Data science and ethical considerations

I think we can all agree that data science is growing in importance and popularity as a means to increase insight into and meaningful interaction with customers. The use of personal information and browsing histories are common inputs for recommendation engines. However, the technology has evolved to include a very subversive tool in efforts to more efficiently market to you: YOU.

Marketers conceive of marketing campaigns all the time. Sometimes, if they have access to a Data Scientist, they test the campaign before rolling it out. Let's say the campaign is a holiday coupon, either 10% or 20% off. The Data Scientist would conceive of a basic experiment to determine whether profits are higher with the 10% or 20% coupon, and Marketing would decide which discount to offer based on the outcome. Sounds innocuous. Right? Actually, it's a bit more complicated than that. I'll explain.

In the pharma/biotech industry, experiments are subject to regulations, are sanctioned by government entities and are overseen by ethics and acceptable use committees. This provides the necessary control to prevent unnecessary and potentially harmful experimentation on humans.

In business, and increasingly in consumer marketing, there is a distinct lack of this control. Meaning that companies with access to data can experiment on consumers without the oversight applied to the health sciences.
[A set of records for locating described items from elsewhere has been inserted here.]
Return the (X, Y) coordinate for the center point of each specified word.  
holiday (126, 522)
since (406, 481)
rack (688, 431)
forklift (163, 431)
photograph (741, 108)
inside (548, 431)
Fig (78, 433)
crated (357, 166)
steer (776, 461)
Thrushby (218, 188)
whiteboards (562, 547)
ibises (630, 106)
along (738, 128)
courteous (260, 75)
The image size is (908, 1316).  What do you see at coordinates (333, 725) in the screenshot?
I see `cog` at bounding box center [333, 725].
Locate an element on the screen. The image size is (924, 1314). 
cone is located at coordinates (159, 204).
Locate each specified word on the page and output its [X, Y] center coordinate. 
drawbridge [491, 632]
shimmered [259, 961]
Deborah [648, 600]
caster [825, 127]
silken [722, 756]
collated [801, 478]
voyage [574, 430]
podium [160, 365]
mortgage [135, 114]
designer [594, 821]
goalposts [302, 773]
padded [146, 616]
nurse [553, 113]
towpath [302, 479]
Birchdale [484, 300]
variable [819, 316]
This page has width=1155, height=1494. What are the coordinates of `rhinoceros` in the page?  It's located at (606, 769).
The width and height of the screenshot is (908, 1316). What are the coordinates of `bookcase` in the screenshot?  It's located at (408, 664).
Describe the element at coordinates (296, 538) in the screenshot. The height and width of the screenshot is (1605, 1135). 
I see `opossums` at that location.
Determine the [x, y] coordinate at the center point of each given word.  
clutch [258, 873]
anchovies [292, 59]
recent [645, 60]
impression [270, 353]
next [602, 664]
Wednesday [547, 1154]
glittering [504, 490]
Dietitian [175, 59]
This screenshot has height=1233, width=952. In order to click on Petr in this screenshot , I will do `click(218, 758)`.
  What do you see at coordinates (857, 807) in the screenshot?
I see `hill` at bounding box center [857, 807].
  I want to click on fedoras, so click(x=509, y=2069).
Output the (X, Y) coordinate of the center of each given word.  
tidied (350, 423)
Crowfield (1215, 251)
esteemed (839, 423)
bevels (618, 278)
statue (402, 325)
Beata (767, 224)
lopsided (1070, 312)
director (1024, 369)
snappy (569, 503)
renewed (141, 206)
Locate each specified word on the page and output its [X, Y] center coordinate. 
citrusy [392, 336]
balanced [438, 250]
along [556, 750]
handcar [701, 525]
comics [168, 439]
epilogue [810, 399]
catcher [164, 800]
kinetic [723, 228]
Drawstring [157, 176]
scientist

This becomes even more important when we consider that digital marketing efforts are now experimenting on and exploiting what can arguably be called psychological vulnerabilities such as subverting an individual's decision making process by presenting them with an ad that contains the consumer's likeness (i.e., the person depicted in the ad is morphed to look like the consumer). And all this can be done using private information and individuals' likenesses from sites on which pictures are posted such as Facebook.

Should Data Scientists and Marketers be held to a higher standard than they are currently? If they are manipulating consumers and testing on them, perhaps some sort of oversight or code of ethics is in order.